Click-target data
<<<<

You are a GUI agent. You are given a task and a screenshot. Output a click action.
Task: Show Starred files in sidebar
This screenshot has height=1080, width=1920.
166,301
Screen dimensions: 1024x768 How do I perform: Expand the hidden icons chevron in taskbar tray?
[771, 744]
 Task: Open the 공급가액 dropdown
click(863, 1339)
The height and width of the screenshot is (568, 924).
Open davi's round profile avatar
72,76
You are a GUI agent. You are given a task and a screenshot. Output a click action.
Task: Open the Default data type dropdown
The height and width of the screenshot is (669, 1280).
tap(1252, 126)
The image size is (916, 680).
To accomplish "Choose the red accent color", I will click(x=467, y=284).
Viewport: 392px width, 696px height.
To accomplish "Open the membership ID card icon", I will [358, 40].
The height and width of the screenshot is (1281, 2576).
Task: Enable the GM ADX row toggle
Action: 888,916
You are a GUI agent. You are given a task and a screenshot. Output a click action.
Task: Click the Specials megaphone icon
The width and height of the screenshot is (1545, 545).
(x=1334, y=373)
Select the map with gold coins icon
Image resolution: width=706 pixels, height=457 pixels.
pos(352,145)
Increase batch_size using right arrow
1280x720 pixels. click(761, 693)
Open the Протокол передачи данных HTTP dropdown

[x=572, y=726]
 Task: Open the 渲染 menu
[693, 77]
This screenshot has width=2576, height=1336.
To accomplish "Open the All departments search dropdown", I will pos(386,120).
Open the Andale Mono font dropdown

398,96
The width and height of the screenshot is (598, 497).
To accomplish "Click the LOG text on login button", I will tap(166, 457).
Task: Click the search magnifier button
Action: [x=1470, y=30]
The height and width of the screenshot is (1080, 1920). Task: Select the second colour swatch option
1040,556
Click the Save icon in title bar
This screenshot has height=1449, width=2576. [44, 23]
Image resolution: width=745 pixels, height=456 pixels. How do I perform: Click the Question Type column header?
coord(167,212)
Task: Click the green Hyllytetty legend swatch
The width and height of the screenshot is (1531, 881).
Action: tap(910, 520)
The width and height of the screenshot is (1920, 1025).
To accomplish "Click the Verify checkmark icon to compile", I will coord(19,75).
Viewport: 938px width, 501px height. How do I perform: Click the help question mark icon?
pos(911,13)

>>>>

• _Direction_
Quote the records word for word, starting at the line containing "Task: Click the green" and ending at the end of the records.

• _Solution to this task_
Task: Click the green Hyllytetty legend swatch
The width and height of the screenshot is (1531, 881).
Action: tap(910, 520)
The width and height of the screenshot is (1920, 1025).
To accomplish "Click the Verify checkmark icon to compile", I will coord(19,75).
Viewport: 938px width, 501px height. How do I perform: Click the help question mark icon?
pos(911,13)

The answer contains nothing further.